◆ **DOCUMENT**:
┄┄┄┄┄┄

Smart hotels drive revs up in Singapore

The guide identifies innovations that help Singapore hotels address manpower challenges

The Singapore Tourism Board (STB) and The Hotel Innovation Committee (HIC) yesterday unveiled a slew of projects that encourage technology adoption and innovation by hotels.

Supported by STB, HIC launched the Smart Hotel Technology Guide outlining the vision of a smart hotel and relevant technologies already available to help realise this vision.

HIC’s guide identifies innovations that help Singapore hotels address manpower challenges

The guide puts forth a vision of a smart hotel as one that allows guests to check-in independently and asses their room through a smart device, with a robot delivering their luggage to the room.

A video analytics system supporting facial recognition could zero in on a guest leaving the hotel with a suitcase and send an electronic bill to the guest to complete the check-out process.

┄┄┄┄┄┄

◆ **ITEMS**:
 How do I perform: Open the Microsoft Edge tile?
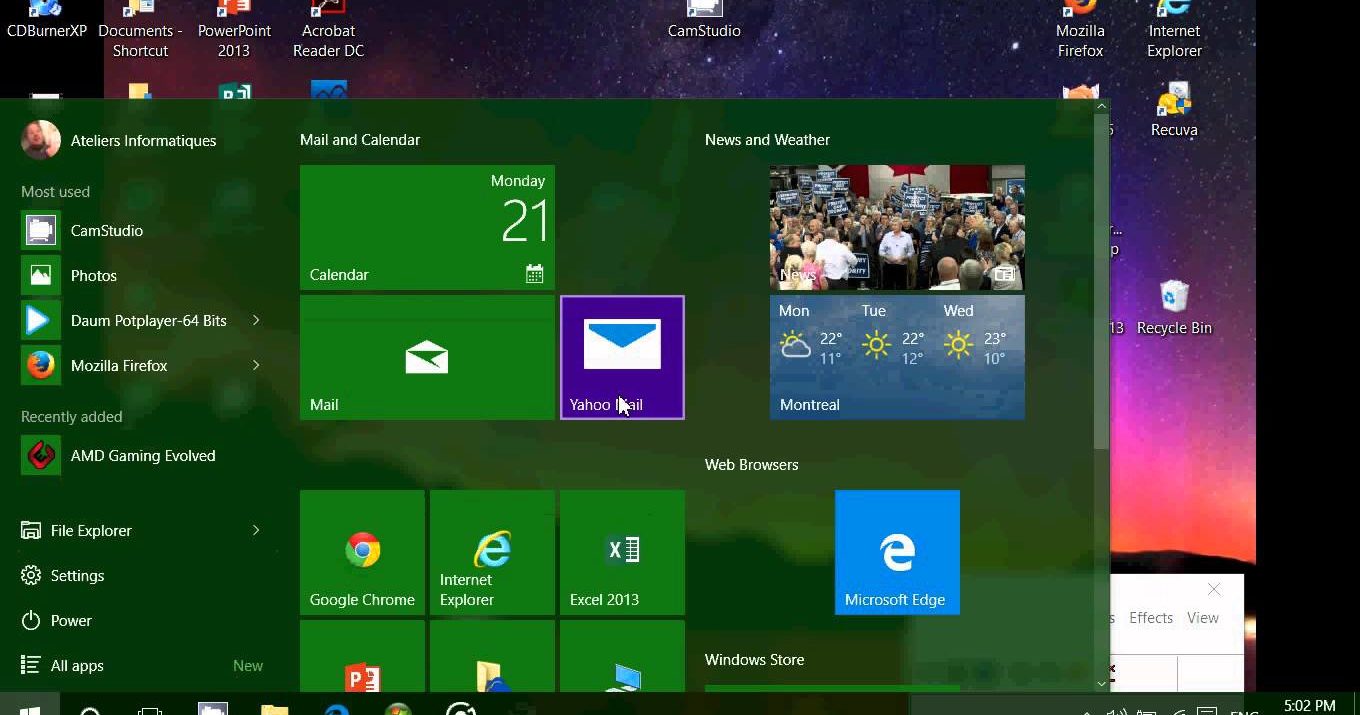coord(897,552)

┄┄┄┄┄┄

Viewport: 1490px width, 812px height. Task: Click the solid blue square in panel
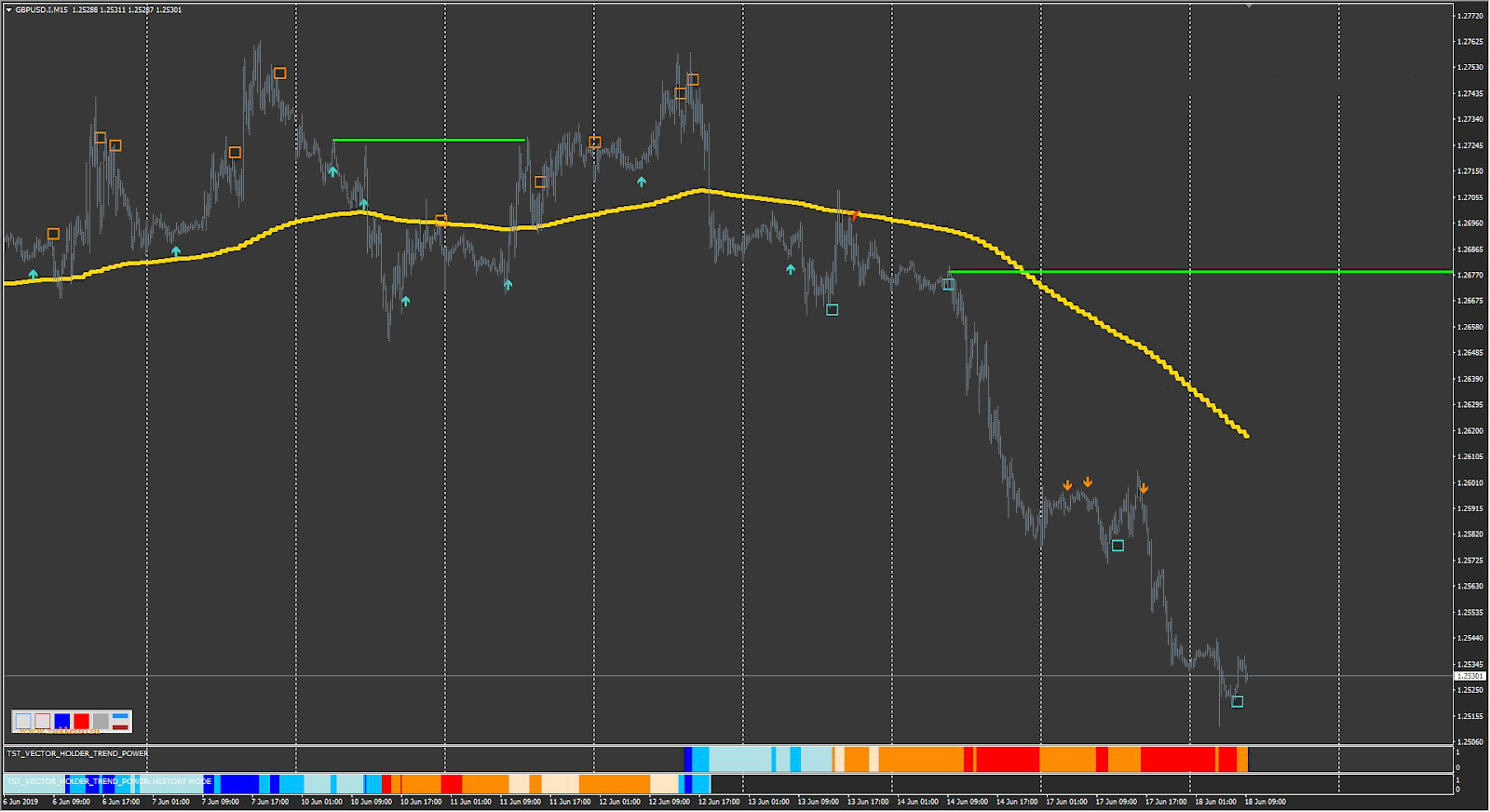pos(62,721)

┄┄┄┄┄┄

◆ **ACTIONS TO TAKE**:
[1] Using the article on Singapore smart hotels, decide whether each statement agrees with it: (a) HIC launched the Smart Hotel Technology Guide with support from STB; (b) in the guide's vision, a robot brings guests' luggage to their room; (c) STB and HIC unveiled the projects last week. Give yes or no for each, with the deciding words of the article quoted.
[2] Quote the stretch of the article on Singapore smart hotels from "The guide identifies" through "innovation by hotels.".
The items above play no part here.

◆ **EXPECTED RESPONSES**:
[1]
(a) Yes: "Supported by STB, HIC launched the Smart Hotel Technology Guide"
(b) Yes: "with a robot delivering their luggage to the room"
(c) No: "yesterday unveiled a slew of projects"

[2]
The guide identifies innovations that help Singapore hotels address manpower challenges

The Singapore Tourism Board (STB) and The Hotel Innovation Committee (HIC) yesterday unveiled a slew of projects that encourage technology adoption and innovation by hotels.